» TASK DETAILS
Please count the lines in the data below that hold "computer" and answer with the number by itself.

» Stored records
BEGIN

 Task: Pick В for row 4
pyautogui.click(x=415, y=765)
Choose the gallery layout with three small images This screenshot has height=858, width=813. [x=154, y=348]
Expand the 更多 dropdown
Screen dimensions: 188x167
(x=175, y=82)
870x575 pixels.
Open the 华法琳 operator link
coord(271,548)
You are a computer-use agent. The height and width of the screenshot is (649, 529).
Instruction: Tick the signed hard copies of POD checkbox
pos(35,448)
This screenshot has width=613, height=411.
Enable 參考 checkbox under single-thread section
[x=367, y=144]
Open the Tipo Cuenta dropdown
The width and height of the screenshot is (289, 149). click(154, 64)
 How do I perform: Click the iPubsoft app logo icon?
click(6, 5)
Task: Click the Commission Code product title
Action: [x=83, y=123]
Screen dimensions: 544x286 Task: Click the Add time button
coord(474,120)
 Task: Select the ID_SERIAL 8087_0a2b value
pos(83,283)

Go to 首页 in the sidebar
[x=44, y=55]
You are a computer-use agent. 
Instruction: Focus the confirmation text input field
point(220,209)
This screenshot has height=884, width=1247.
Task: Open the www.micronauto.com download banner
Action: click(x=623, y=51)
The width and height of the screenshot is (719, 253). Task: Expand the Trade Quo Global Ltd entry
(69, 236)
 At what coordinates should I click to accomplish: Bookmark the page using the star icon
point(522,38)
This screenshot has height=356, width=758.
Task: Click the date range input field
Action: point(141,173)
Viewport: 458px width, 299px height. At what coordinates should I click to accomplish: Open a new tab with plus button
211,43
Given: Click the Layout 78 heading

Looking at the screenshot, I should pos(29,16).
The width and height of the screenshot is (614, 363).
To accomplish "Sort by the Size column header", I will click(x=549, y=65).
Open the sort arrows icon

END

» WRITTEN RESPONSE
2